*Problem statement*.
Where does the string "Kuching" appear in the material? Copy each line that holds it.

*Given records*.
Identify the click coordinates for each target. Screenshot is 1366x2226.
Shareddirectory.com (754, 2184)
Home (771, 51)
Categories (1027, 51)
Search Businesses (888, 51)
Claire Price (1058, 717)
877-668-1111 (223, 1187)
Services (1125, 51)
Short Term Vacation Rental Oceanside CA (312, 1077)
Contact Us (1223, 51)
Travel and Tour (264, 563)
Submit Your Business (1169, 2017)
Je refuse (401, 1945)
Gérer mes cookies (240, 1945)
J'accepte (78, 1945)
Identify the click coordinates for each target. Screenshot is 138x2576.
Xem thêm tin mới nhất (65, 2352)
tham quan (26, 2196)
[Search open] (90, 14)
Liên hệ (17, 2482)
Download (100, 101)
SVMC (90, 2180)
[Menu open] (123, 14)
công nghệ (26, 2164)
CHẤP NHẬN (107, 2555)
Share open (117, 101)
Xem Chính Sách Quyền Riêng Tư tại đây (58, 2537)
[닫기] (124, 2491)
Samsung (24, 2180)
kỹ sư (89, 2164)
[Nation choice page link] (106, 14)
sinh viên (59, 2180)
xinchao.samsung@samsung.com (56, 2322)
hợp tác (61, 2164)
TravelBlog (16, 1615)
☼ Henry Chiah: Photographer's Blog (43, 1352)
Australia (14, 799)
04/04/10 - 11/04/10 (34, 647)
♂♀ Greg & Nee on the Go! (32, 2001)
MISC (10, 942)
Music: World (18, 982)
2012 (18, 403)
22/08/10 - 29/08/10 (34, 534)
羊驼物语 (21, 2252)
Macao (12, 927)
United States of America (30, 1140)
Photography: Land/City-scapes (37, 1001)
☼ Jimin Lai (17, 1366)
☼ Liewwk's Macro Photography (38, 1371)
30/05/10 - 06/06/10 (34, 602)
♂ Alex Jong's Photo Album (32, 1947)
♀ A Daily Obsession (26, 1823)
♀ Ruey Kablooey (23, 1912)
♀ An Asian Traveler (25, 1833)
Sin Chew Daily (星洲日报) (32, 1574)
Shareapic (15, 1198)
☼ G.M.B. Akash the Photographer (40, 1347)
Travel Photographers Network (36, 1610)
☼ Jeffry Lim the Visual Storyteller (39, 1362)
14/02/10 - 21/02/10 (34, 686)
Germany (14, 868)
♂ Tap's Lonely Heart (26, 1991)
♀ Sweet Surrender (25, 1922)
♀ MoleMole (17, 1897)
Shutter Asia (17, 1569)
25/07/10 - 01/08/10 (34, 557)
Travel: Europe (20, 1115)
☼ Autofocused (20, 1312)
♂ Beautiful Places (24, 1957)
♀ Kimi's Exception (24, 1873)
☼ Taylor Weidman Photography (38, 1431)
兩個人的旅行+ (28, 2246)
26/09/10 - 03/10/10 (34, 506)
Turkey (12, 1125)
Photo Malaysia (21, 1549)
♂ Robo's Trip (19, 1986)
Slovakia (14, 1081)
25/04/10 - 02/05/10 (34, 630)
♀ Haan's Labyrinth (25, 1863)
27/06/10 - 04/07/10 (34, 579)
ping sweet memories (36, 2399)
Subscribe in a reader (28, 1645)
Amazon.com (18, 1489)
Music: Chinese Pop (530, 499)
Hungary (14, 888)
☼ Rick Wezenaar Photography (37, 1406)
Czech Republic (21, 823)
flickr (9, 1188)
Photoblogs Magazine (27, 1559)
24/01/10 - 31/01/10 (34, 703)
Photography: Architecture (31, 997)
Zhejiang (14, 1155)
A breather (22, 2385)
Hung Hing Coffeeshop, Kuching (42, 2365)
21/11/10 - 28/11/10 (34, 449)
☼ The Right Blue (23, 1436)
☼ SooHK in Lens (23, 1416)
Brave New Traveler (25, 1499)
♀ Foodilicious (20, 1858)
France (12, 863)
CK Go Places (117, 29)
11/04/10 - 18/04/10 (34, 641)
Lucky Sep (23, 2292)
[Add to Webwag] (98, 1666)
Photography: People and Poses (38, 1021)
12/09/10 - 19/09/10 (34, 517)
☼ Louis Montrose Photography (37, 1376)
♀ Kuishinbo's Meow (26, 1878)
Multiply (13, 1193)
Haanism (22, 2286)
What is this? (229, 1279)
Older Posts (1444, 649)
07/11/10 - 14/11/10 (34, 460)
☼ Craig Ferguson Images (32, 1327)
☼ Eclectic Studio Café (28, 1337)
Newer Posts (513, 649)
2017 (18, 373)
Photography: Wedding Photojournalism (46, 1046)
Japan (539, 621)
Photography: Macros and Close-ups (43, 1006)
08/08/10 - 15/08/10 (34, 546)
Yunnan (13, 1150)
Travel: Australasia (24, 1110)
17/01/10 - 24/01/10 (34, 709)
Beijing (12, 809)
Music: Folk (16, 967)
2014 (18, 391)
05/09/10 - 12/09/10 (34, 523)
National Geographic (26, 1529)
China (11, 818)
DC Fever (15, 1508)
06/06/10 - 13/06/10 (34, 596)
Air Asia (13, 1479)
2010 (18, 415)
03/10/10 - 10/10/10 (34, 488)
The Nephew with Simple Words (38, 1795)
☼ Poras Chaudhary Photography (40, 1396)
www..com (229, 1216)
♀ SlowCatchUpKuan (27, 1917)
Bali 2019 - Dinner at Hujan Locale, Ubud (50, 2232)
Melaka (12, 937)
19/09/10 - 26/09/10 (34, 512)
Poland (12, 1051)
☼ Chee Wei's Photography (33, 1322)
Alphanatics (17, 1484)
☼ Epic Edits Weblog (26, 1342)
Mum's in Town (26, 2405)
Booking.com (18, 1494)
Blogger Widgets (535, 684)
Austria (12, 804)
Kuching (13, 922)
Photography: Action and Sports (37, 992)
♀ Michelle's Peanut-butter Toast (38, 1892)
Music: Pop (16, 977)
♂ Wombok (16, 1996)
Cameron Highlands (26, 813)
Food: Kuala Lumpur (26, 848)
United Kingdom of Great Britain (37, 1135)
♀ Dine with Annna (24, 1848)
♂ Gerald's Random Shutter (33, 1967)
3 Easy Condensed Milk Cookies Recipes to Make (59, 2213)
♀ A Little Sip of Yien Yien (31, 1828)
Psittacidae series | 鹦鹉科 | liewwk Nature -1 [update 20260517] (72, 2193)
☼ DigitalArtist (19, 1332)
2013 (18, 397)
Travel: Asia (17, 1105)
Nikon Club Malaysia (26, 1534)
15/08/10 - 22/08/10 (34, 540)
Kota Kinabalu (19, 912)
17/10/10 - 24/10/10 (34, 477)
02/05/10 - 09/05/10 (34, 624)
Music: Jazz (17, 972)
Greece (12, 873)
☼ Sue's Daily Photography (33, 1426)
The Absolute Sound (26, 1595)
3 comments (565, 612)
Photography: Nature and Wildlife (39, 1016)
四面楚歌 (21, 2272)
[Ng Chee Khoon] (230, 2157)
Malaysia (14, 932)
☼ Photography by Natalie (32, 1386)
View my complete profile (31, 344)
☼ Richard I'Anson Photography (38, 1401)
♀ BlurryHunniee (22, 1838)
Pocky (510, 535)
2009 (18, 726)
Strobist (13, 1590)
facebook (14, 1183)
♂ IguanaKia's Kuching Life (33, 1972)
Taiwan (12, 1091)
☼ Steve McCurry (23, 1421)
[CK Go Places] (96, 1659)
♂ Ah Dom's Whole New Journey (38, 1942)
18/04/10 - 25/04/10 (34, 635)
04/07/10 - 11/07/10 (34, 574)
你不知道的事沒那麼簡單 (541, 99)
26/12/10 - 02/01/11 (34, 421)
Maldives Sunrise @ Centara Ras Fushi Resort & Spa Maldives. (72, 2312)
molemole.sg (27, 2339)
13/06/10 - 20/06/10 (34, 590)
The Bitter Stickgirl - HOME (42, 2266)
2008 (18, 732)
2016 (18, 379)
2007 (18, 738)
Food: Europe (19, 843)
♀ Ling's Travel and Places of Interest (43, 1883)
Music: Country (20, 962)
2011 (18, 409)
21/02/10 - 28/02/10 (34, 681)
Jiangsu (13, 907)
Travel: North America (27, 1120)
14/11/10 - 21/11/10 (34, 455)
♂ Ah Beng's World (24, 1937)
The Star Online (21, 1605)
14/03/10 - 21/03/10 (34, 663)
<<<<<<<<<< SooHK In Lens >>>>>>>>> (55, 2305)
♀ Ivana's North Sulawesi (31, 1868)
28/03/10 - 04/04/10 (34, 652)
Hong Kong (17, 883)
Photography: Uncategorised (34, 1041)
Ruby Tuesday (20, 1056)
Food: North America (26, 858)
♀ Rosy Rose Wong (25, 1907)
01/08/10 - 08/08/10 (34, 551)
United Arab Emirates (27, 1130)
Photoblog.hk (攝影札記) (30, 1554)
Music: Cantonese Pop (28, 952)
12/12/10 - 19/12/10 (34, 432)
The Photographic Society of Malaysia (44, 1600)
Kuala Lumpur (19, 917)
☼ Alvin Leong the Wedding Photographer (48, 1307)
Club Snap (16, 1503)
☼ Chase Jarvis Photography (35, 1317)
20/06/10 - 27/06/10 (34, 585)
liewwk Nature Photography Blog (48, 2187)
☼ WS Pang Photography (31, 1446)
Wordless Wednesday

*Task output*.
Hung Hing Coffeeshop, Kuching (42, 2365)
Kuching (13, 922)
♂ IguanaKia's Kuching Life (33, 1972)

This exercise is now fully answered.